Он в хорошем настроении, подумала Лукреция, я ошиблась…

К ним присоединился еще один всадник – красивая рыжеволосая девушка, несколько богато одетая, вся усыпанная драгоценностями. Ее длинные рыжие волосы развевались на ветру.

– Фьяметта тебя прекрасно знает, сестра, – заявил Чезаре, переводя взгляд с рыжеволосой красавицы на такую милую и невинную Лукрецию. – Она утверждает, что я слишком часто произношу твое имя.

– Мы очень дружная семья, – пояснила Лукреция девушке.

– Так оно и есть, – ответила Фьяметта. – Весь Рим говорит о вашей привязанности друг к другу, и неизвестно, кто любит мадонну Лукрецию больше – ее братья или ее отец.

– Вы даже не представляете, как приятно быть столь любимой, – спокойно произнесла Лукреция.

– Давайте прокатимся вместе, – предложил Чезаре.

Он ехал между ними, и на губах его играла ироническая улыбка. Прохожие, заметив их, опускали взгляд, но стоило троице проехать, как они останавливались и пялились им вслед.

Репутация Чезаре была уже настолько громкой, что никто не осмеливался не то что глянуть на него с издевкой или враждебно, но и вообще поднять на него глаза. Однако то, что он ехал по улицам Рима с этими двумя девушками, вызывало всеобщее удивление.

И Чезаре прекрасно понимал природу этого удивления: ведь он ехал в сопровождении своей сестры и – самой знаменитой римской куртизанки; он также знал, что скоро весть об этой его выходке дойдет до отца и Папа будет весьма раздосадован. А этого как раз Чезаре и добивался: пусть люди глазеют, пусть сплетничают.

Фьяметта также наслаждалась этой выходкой: пусть римляне узнают, что именно она – последняя любовница Чезаре Борджа! Это сослужит неплохую службу ее репутации: чем дольше она будет оставаться у него в фаворе, тем лучше – это несказанно возвышает ее среди соратниц по ремеслу.

Так они и ехали к Колизею: вид его неизменно приводил Лукрецию в восторг – и в трепет, потому что она всегда вспоминала о первых христианах, пострадавших на его арене за свою веру.

– Ох! – воскликнула она. – Как здесь красиво и как… страшно. Говорят, что некоторые специально приходят сюда по ночам, чтобы послушать отголоски стонов тех, кого принесли в жертву, и рев разъяренных львов.

– Это всего лишь сказки, – рассмеялась Фьяметта. Лукреция вопросительно глянула на Чезаре.
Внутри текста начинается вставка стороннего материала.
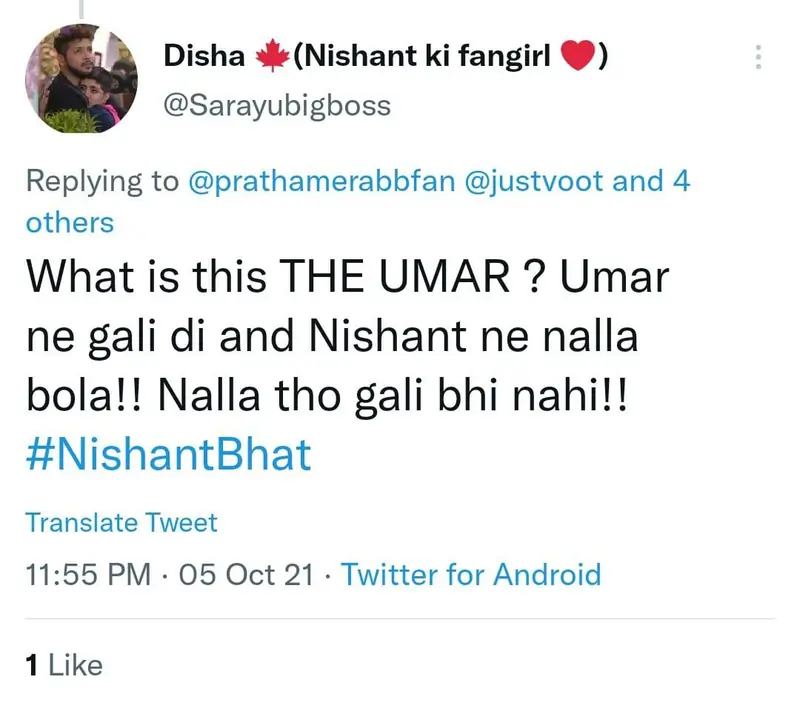Click the 05 Oct 21 date
This screenshot has width=800, height=711.
(244, 575)
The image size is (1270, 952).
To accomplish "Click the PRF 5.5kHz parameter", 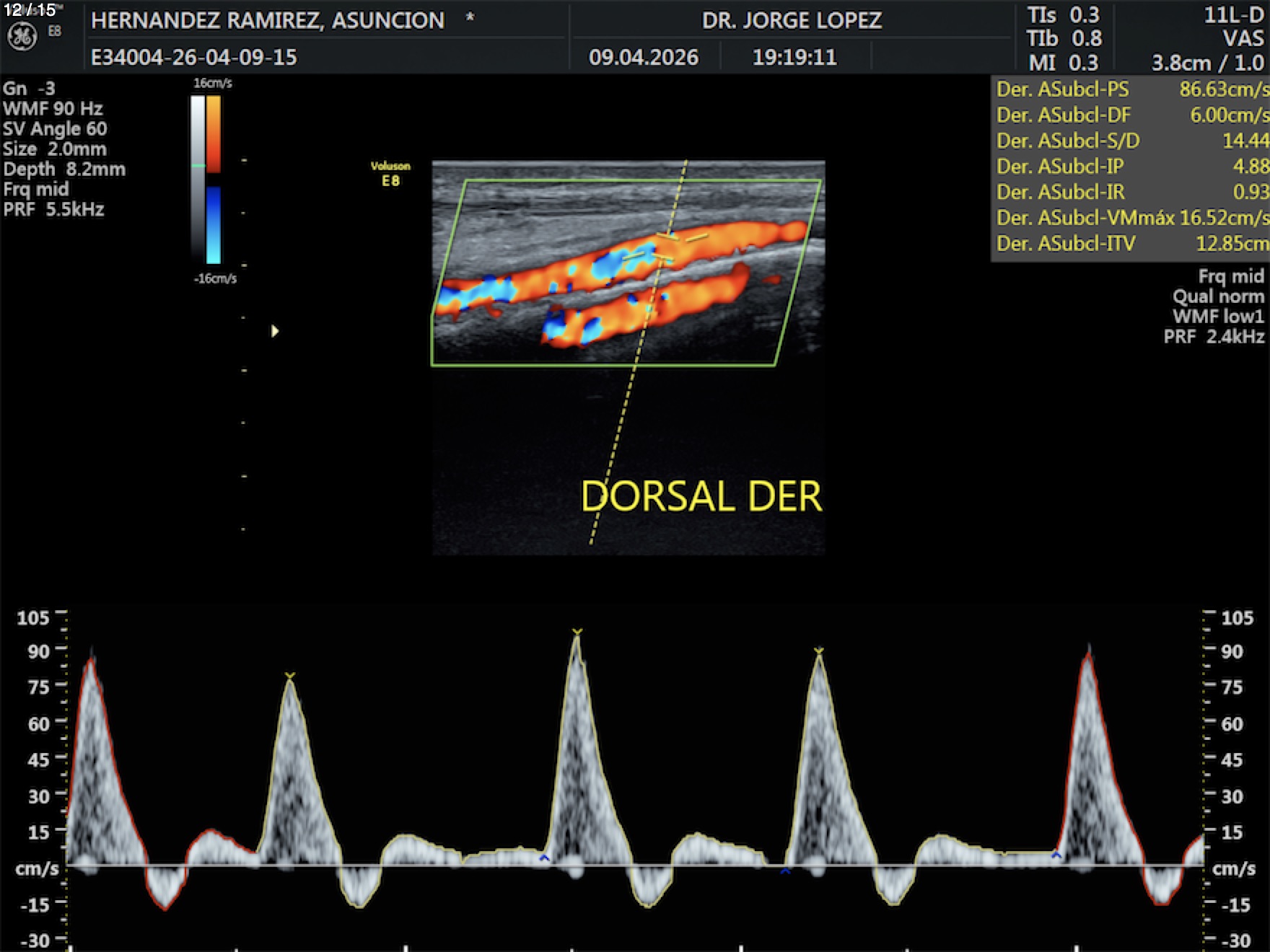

– Фьяметта права, – сказал он. – То, что люди слышат, – просто шаги тех, кто ворует из руин камни и мрамор для строительства своих домов, а разговоры о привидениях распускают сами воры, чтобы их никто не тревожил.

– Наверное, так оно и есть! Теперь я совсем не боюсь этого места.

– Но все же заклинаю тебя, сестра: не ходи сюда по ночам. Это место не для таких, как ты.